> **What you will do**:
Please print each of the records below line for line, with no changes.

[begin Data shown]

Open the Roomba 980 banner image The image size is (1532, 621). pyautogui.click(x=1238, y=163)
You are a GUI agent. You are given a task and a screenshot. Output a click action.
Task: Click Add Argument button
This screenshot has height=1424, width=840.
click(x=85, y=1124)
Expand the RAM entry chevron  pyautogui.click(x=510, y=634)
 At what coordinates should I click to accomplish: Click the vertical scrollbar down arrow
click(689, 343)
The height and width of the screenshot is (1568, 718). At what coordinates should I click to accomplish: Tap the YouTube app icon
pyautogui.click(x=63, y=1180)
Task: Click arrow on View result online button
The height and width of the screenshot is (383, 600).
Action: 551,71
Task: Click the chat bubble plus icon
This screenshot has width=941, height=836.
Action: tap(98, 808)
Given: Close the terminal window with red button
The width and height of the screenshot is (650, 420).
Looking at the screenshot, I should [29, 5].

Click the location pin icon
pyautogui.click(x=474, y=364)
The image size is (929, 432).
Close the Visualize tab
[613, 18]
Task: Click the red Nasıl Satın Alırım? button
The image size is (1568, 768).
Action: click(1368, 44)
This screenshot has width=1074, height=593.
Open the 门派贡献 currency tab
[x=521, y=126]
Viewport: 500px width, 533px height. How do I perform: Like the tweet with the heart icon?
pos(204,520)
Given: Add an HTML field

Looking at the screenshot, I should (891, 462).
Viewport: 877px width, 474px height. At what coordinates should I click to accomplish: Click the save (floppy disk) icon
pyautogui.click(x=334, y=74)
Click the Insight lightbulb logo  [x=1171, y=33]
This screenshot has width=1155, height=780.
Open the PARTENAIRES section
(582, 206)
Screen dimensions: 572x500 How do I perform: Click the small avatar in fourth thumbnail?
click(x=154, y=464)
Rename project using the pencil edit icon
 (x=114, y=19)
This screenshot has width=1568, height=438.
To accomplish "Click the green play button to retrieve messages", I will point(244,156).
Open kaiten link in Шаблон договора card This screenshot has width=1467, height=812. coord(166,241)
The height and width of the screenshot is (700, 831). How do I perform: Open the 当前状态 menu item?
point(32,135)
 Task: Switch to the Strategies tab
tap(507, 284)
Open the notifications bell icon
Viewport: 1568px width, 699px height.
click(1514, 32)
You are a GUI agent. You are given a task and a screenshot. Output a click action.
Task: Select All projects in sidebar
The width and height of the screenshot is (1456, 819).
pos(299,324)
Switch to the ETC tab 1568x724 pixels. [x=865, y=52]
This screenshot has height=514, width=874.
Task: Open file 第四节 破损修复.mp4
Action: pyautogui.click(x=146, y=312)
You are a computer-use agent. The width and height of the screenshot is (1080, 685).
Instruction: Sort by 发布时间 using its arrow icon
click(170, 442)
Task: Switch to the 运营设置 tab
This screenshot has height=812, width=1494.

[end Data shown]

> **Exercise response**:
Open the Roomba 980 banner image The image size is (1532, 621). pyautogui.click(x=1238, y=163)
You are a GUI agent. You are given a task and a screenshot. Output a click action.
Task: Click Add Argument button
This screenshot has height=1424, width=840.
click(x=85, y=1124)
Expand the RAM entry chevron  pyautogui.click(x=510, y=634)
 At what coordinates should I click to accomplish: Click the vertical scrollbar down arrow
click(689, 343)
The height and width of the screenshot is (1568, 718). At what coordinates should I click to accomplish: Tap the YouTube app icon
pyautogui.click(x=63, y=1180)
Task: Click arrow on View result online button
The height and width of the screenshot is (383, 600).
Action: 551,71
Task: Click the chat bubble plus icon
This screenshot has width=941, height=836.
Action: tap(98, 808)
Given: Close the terminal window with red button
The width and height of the screenshot is (650, 420).
Looking at the screenshot, I should [29, 5].

Click the location pin icon
pyautogui.click(x=474, y=364)
The image size is (929, 432).
Close the Visualize tab
[613, 18]
Task: Click the red Nasıl Satın Alırım? button
The image size is (1568, 768).
Action: click(1368, 44)
This screenshot has width=1074, height=593.
Open the 门派贡献 currency tab
[x=521, y=126]
Viewport: 500px width, 533px height. How do I perform: Like the tweet with the heart icon?
pos(204,520)
Given: Add an HTML field

Looking at the screenshot, I should (891, 462).
Viewport: 877px width, 474px height. At what coordinates should I click to accomplish: Click the save (floppy disk) icon
pyautogui.click(x=334, y=74)
Click the Insight lightbulb logo  [x=1171, y=33]
This screenshot has width=1155, height=780.
Open the PARTENAIRES section
(582, 206)
Screen dimensions: 572x500 How do I perform: Click the small avatar in fourth thumbnail?
click(x=154, y=464)
Rename project using the pencil edit icon
 (x=114, y=19)
This screenshot has width=1568, height=438.
To accomplish "Click the green play button to retrieve messages", I will point(244,156).
Open kaiten link in Шаблон договора card This screenshot has width=1467, height=812. coord(166,241)
The height and width of the screenshot is (700, 831). How do I perform: Open the 当前状态 menu item?
point(32,135)
 Task: Switch to the Strategies tab
tap(507, 284)
Open the notifications bell icon
Viewport: 1568px width, 699px height.
click(1514, 32)
You are a GUI agent. You are given a task and a screenshot. Output a click action.
Task: Select All projects in sidebar
The width and height of the screenshot is (1456, 819).
pos(299,324)
Switch to the ETC tab 1568x724 pixels. [x=865, y=52]
This screenshot has height=514, width=874.
Task: Open file 第四节 破损修复.mp4
Action: pyautogui.click(x=146, y=312)
You are a computer-use agent. The width and height of the screenshot is (1080, 685).
Instruction: Sort by 发布时间 using its arrow icon
click(170, 442)
Task: Switch to the 运营设置 tab
This screenshot has height=812, width=1494.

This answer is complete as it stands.